Recorded data:
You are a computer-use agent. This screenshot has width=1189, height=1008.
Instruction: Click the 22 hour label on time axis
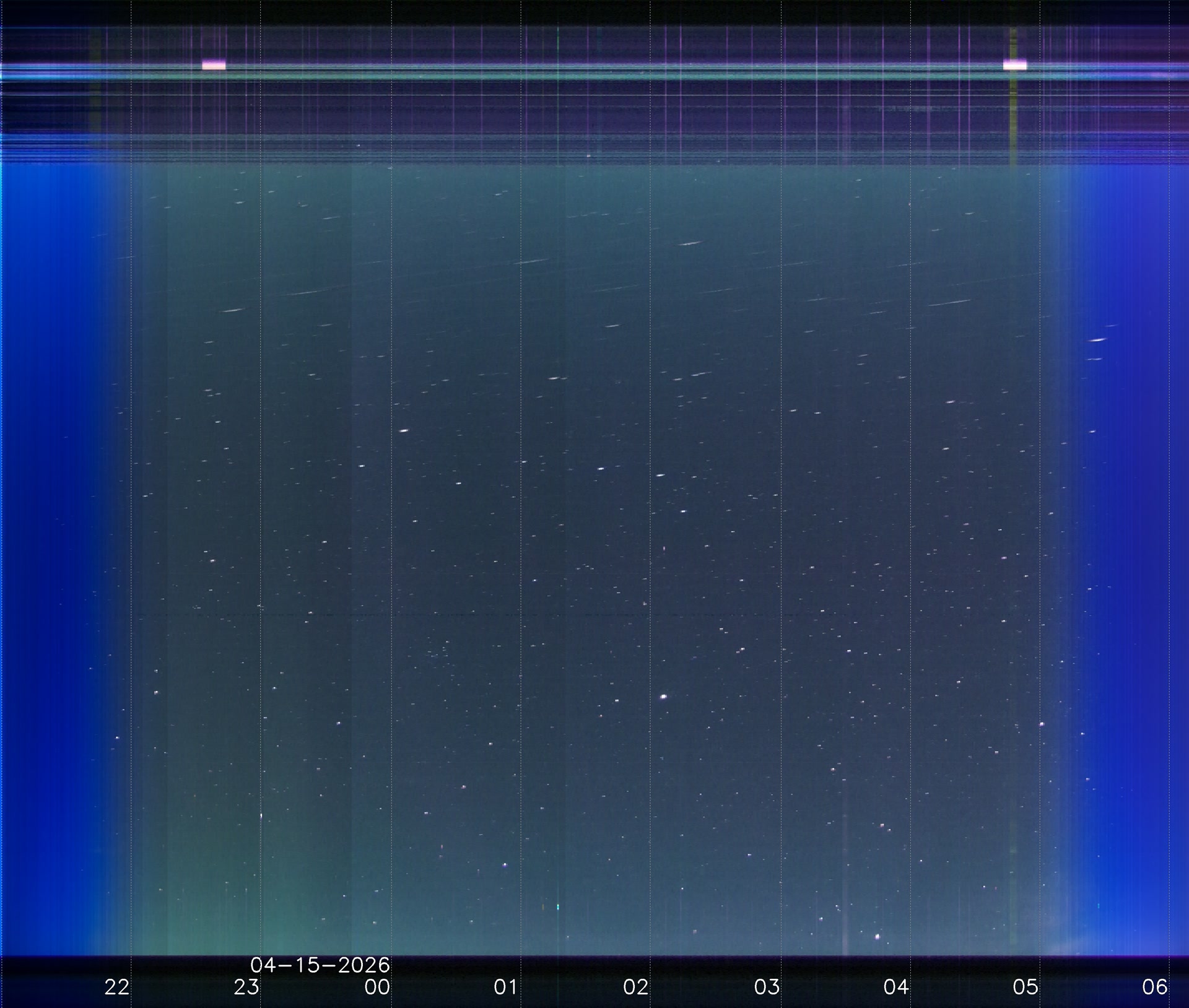116,987
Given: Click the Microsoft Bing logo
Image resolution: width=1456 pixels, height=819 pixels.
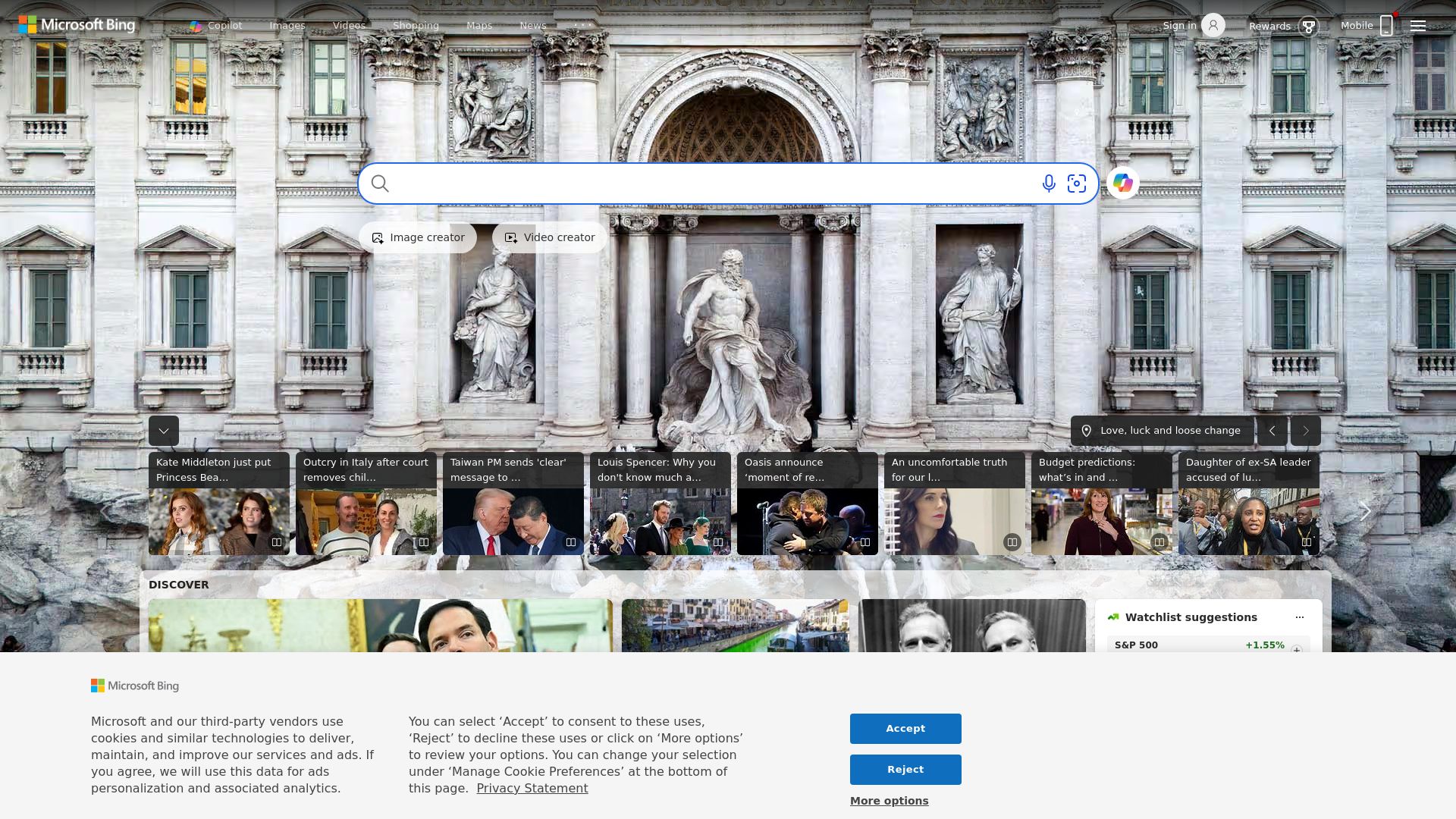Looking at the screenshot, I should coord(74,25).
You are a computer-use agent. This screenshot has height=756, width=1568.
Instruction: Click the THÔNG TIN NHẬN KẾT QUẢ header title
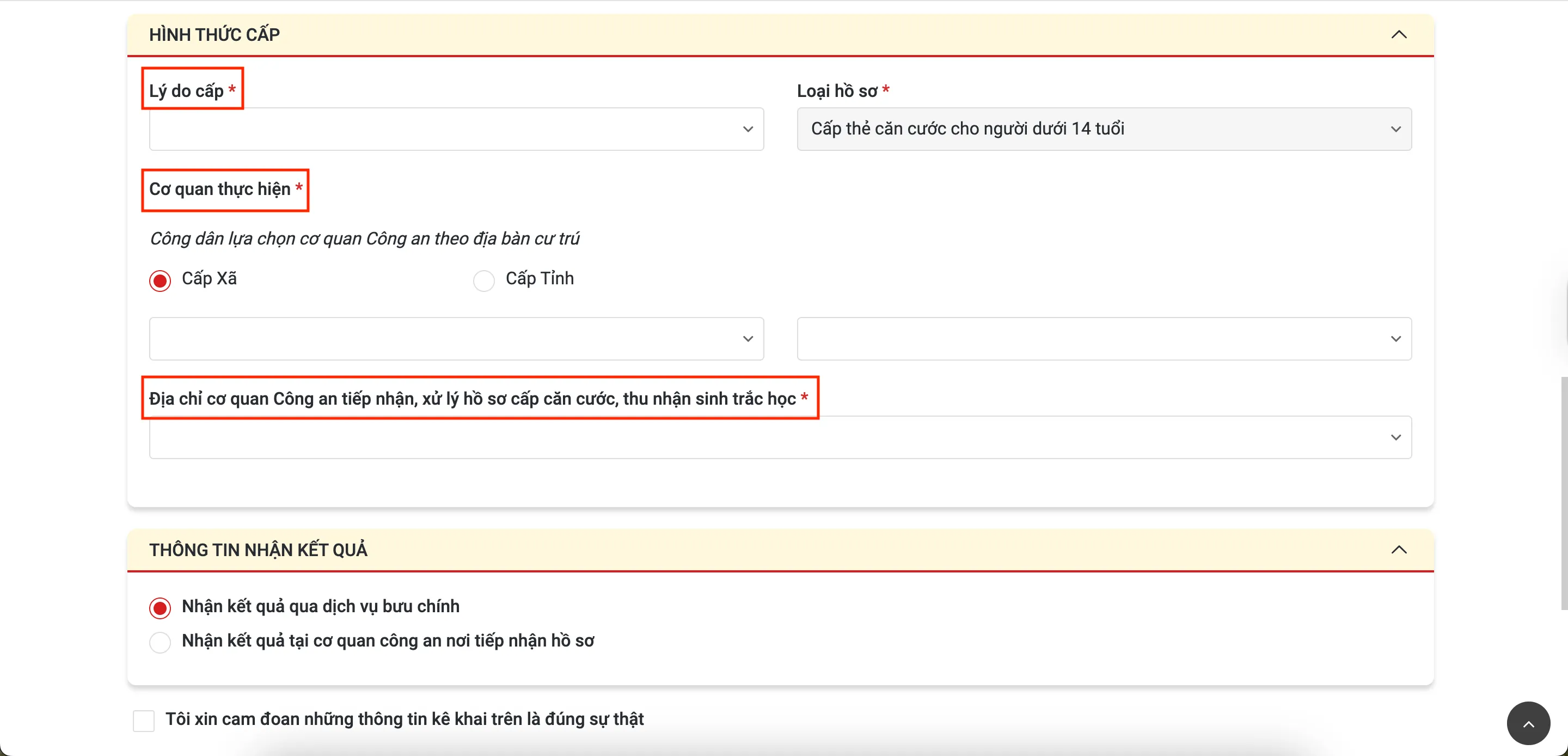(x=258, y=550)
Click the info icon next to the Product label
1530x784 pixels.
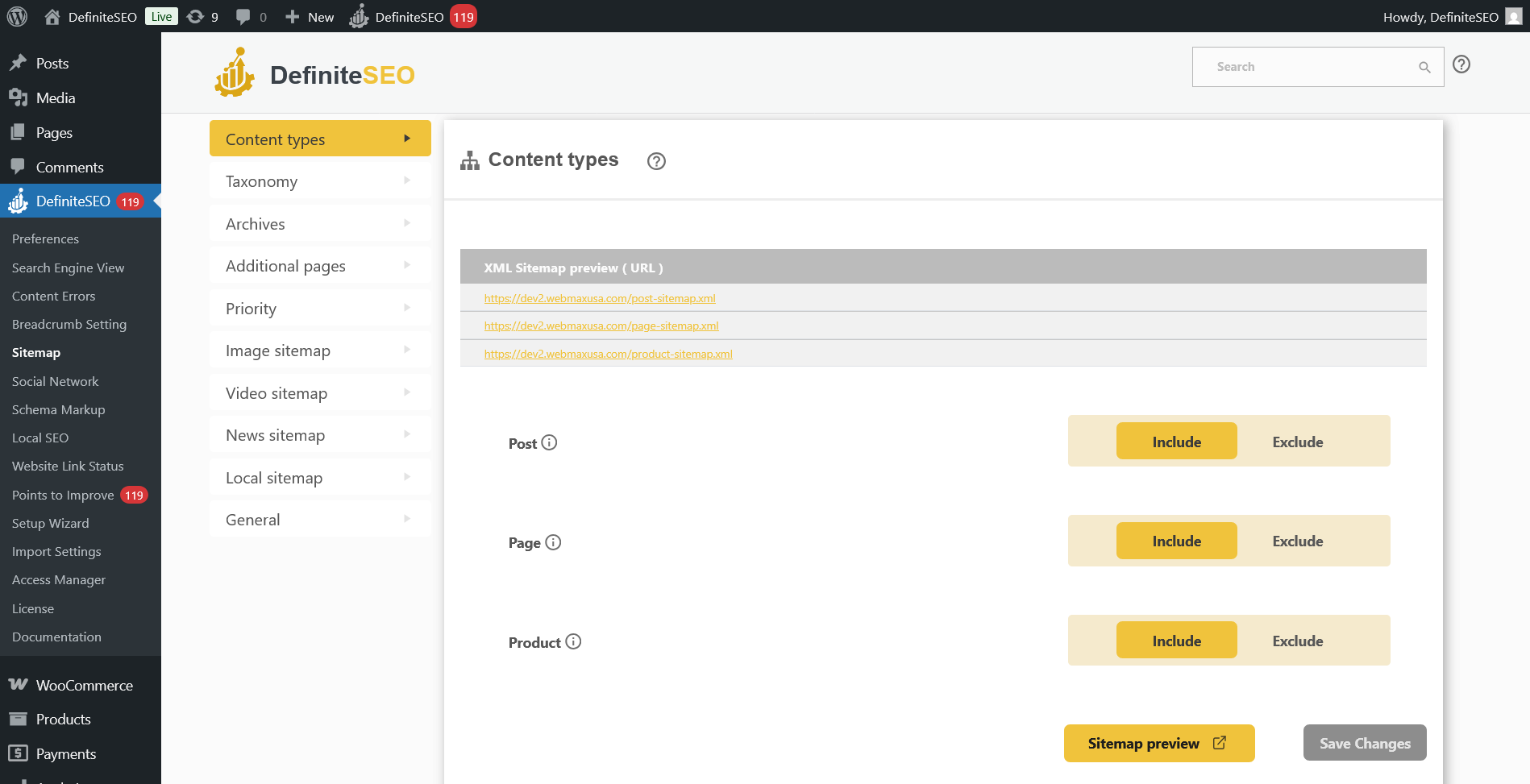(x=573, y=641)
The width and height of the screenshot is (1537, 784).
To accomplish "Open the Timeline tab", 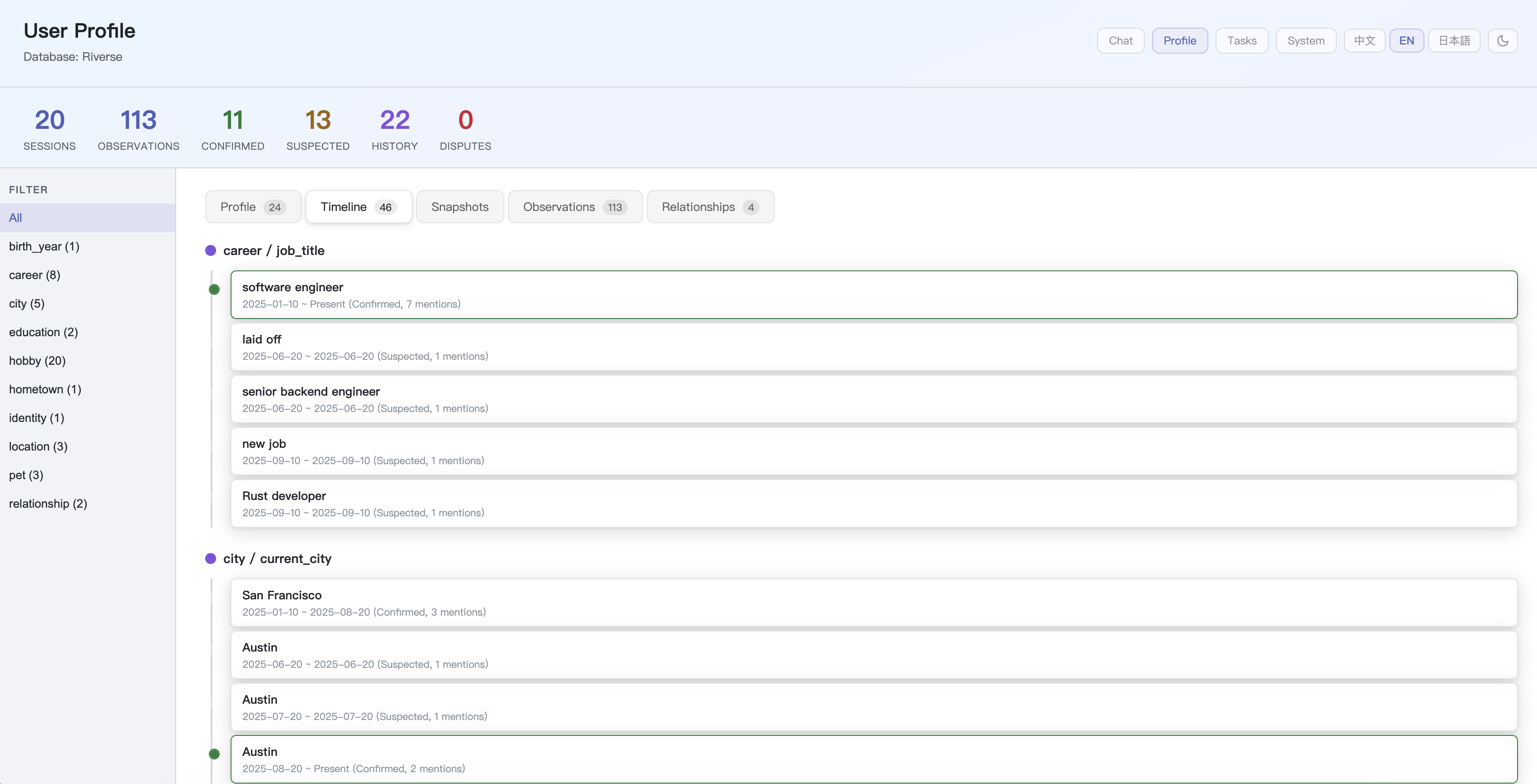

Task:
The answer must be an exact copy of the lines from the one containing "The width and" through the last line of the records, and nothing else. Pictures do not belong in it.

Task solution:
The width and height of the screenshot is (1537, 784).
To accomplish "Open the Timeline tab", 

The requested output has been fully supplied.